Southlake Marketplace toy gifts go green this Christmas

Southlake Marketplace's annual Christmas toy drive has turned green this year with the charitable organisation swapping wrapping paper for cloth sacks handmade by community volunteers.

The charitable organisation used 3000 metres of paper to wrap toys last year and with 330 Lake Macquarie children registered to receive toys for Christmas this year, Marketplace founder Christine Mastello said it made sense to find a greener method of bundling the gifts.

"It's all about sustainability," she said. "Last year we used 300 rolls of 10m wrapping paper which just gets ripped up anyway. My sons, like a lot of people, are passionate about the environment so we wanted to find a more sustainable way of wrapping the toys this year."

Ms Mastello said she was surprised by the positive feedback she received from the community when she called for donations of quilts to create toy sacks.

In total, about 350 sacks have been made by volunteers from the community. Many of the quilts have been turned into toy sacks by residents of the Catalina retirement village in Cooranbong.

On Monday night, volunteers bundled together toys for children into the sacks. This year the toys have been donated by Munmorah United Bowling Club, Gateway Church and Goodstart Early Learning Lake Munmorah.

The toys will be handed out at Cooranbong Community Hall on Sunday as part of Southlake Marketplace's Christmas event which is open to the community to attend.

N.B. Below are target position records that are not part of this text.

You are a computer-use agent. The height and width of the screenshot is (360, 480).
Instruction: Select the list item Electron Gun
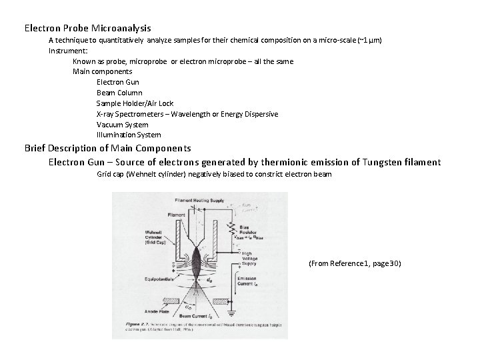[118, 82]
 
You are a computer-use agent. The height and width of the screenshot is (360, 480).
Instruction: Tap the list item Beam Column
[119, 93]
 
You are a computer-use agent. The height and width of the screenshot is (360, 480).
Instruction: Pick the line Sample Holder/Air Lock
[135, 103]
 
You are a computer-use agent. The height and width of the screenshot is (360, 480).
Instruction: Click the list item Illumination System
[129, 135]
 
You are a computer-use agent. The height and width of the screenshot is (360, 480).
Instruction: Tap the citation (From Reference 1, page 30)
[355, 264]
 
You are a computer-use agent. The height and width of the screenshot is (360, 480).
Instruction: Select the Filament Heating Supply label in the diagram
[198, 200]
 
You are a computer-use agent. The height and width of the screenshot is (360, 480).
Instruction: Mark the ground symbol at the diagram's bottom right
[231, 312]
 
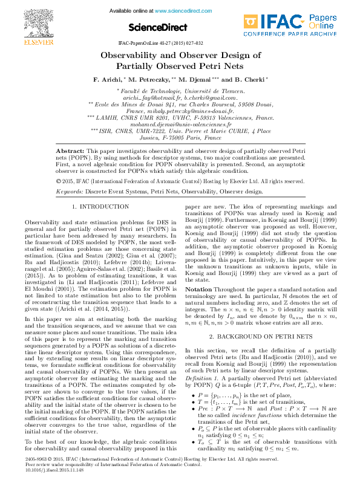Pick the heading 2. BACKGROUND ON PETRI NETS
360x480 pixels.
tap(260, 336)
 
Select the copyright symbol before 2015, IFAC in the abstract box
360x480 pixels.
tap(59, 181)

It will run 11am to 2pm and will feature jumping castles, petting zoo, pony rides, an AFL kickabout, community stalls and a visit from Santa. Entry is a gold coin donation.

In addition to the toys, on Sunday Southlake Marketplace will give out 312 food hampers to families and residents who have registered for assistance.

Ms Mastello said when Southlake Marketplace first began its Christmas drive in 2013 it gave out 36 toy gifts and 18 food hampers.

"As proud as I am of Southlake Marketplace, it saddens me to sit back and watch the numbers increase ever year," she said.

Ms Mastello added that of those registered to receive food hampers, 14 were homeless people - the "most I've seen", she said.

The food hampers have been created through funds raised by Lake churches including Avondale College Seventh-day Adventist and Gateway Church.

Further speaking to the increasing need for food assistance, Ms Mastello said so far this year Southlake Marketplace had given out 700 emergency food packs.

The emergency packs are filled with food donated by 11 Lake Macquarie schools which are valued at $50 each.